Kadang saya sibuk merapikan mainan yang sudah dimainkan, eh dia sibuk bongkar
mainan barunya. Maka cara lain untuk membuatnya paham adalah saya sengaja
memilih buku cerita di serial “The 7
Habits of Happy Kids” karya Sean Covey.
Ada
satu cerita dalam buku itu, tentang seekor kelinci yang bersedih kehilangan
sepatu basketnya karena masalah kamar yang amat berantakan. Akibat kelamaan
mencari dan harus merapikan kamar terlebih dahulu, dia kehilangan kesempatan
bermain bersama teman-temannya di lapangan basket. Cerita ini, menurut saya,
bagus untuk baby A agar dia tahu
pentingnya merapikan barang-barang miliknya karena akan berpengaruh pada
aktivitas-aktivitasnya yang lain. Jadi bukan doktrin semata seperti “kamu harus
rapikan barang!” tanpa pemberian pemahaman kenapa dan apa konsekuensi dari
barang yang tidak rapi. Begitu terus usaha saya, tapi dia belum bisa merapikan
barangnya sampai kejadian tadi malam itu. Alhamdulillah,
Nak, kamu sudah semakin pintar dan mulai belajar melakukan hal-hal sederhana dengan
mandiri.
Saya
tidak tahu, apakah nanti atau besok setelah menulis, menggambar atau bermain
balon dia akan masih merapikan barangnya. Barangkali tidak, barangkali sudah
konsisten, atau mungkin tergantung mood-nya.

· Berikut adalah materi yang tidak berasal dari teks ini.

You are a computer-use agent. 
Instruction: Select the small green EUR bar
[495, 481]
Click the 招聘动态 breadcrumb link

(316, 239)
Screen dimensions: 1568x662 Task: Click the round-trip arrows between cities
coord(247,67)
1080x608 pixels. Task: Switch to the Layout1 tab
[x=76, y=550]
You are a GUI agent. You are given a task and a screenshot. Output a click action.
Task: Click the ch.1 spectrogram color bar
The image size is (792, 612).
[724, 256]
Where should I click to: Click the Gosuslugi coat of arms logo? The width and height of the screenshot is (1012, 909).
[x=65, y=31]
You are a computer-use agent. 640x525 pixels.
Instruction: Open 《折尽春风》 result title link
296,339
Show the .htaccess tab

Hanya saja, yang (seharusnya) selalu saya ingat, saya harus tetap mendorongnya
untuk merapikan barang-barangnya, bersabar jika dia tidak mendengar instruksi
saya, dan terus memberi contoh di depan matanya. Iya kan, ya?
***
Saya
bukan dr. Maria Montessori yang memiliki kebaikan untuk anak-anak di seluruh
dunia, dan tidak juga perlu menjadi dia yang harus kehilangan seluruh momen
dengan anak kandung sendiri untuk dapat menumbuhkan ide dan kemauan bermanfaat
bagi orang lain. Saya kini bekerja, ayah Abdullah sedang sekolah di negeri yang
jauh, tidak apa-apa kan kalau dengan perasaan egois disertai
keterbatasan-keterbatasan itu saya tetap mengharapkan baby A tumbuh penuh cinta dan tetap terpenuhi hak-haknya sebagai
anak yang bahagia dari kami, orang tuanya?